06/08/11 08:00AM EDT

This note was originally published at 8am on June 03, 2011. INVESTOR and RISK MANAGER SUBSCRIBERS have access to the EARLY LOOK (published by 8am every trading day) and PORTFOLIO IDEAS in real-time.

“The century of megacities has already begun.”

-Lawrence C. Smith (“The World In 2050”)

I’m writing the Early Look from Los Angeles, California this morning. According to Lawrence Smith’s research in an excellent book I just finished reading, “The World In 2050”, Los Angeles-Long Beach-Santa Ana is the world’s 11th largest Mega City (a city with more than 10M people). Next to New York-Newark, which I’ll be on a plane to later this afternoon, that makes LA the only US city in the global top 19.

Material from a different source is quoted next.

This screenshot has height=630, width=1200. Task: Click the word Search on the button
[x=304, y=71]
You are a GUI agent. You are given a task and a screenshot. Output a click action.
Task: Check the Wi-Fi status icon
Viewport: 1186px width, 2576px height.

Most of you probably knew that.

What I didn’t know (from Lawrence’s data compilation in his chapter titled “A Tale of Teeming Cities”):

  1. The world had 2 megacities in 1950
  2. The world has 19 megacities now
  3. The world will have at least 27 megacities by 2025

“Of the eight new megacities anticipated over the next fifteen years, six are in Asia, two in Africa, and just one in Europe. Zero new megacities are anticipated for the Americas. Instead this massive urbanization is happening in some of our most populous countries: Bangladesh, China, India, Indonesia, Nigeria, and Pakistan.” (Smith, page 34)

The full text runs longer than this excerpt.